Are there wildcards like “contains” with "S# " perhaps, so I could tell it …S4 or …S1.03 etc.? At least with a (typical) sulfide, I know the S would be near the end of the molecular FORMULA, but not necessarily the end of the TITLE.
Do I have a chance with a similar type of Smart Group organisation or am I out of luck?
If I’m interpreting your examples correctly you could create a smart group but there night be a problem with using quotations in your wildcard. The quotations causes the search to look for the exact term within the quotes: S#
EndNote uses the asterick (*) to denote wildcards and set up to 10 search fields. Here’s an example of the first 3 terms. Wildcards are handy but need to be specified so as not to cast such a wide net. You can try it but a quick test shows “S” alone as a wildcard would be too broad. However, including “4” to the wildcard will locate both BaCuS4 and CaAgS4; and the leading asterick enables locating “S4” at the end if a word/term. The search should specify “superconductor” as separate term. So the result would be:
Title contains sulfide
or Title contains *S4
or Title contains superconductor
Since there’s a max of 10 search terms suggest you make a list for each list; sort each list in alpha order; determine which terms could be aggregated by wildcards (e,g., *S4); then setup the smart group/search terms (you might conduct a trial test first).

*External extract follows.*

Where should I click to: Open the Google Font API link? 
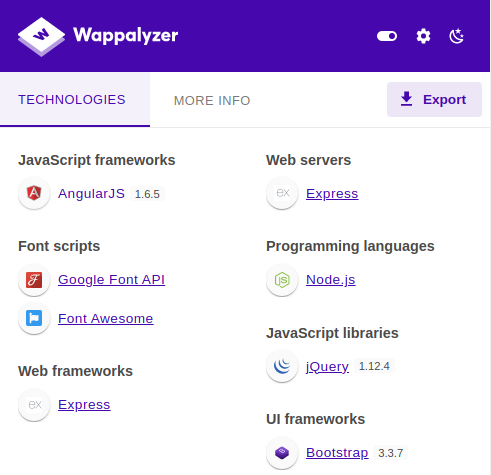pos(111,280)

Thanks for the reply, but a few clarifications:
I dont use " " in EndNote; this was solely for the ease-of-reading on the forum
I agree that S is a bad criteria because my example (false positive) is one that would end up in the group, but SHOULDN’T. So for example Superconductor would appear, but doesn’t belong.
I brought up S# , because I can’t define S1*, S2*, S3*, S4*, S5*, S6*, S7*, S8*, S9*, S0*; that’s really inefficient sorting logic (if it were computer code, # would look for any integer immediately following an S)

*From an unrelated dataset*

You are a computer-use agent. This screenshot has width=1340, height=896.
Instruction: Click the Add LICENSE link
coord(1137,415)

So does * have any advantages over simply typing S? Since the “contains” command does left and right inclusions too.
At present I don;t believe a smart group can be created given the search variations needed. You might submit a product suggestionvia the forum regarding use of the pound sign (#) or other convention for specifying searches involving a range of numbers or codes (given the number and variations encompassed in your discipline). This would be a useful tool.
It seems tio me that the wildcard * and typing “S” (with “contains”) accomplish the same result so neither has an advantage over the other.
Done and done. Thanks for the reply.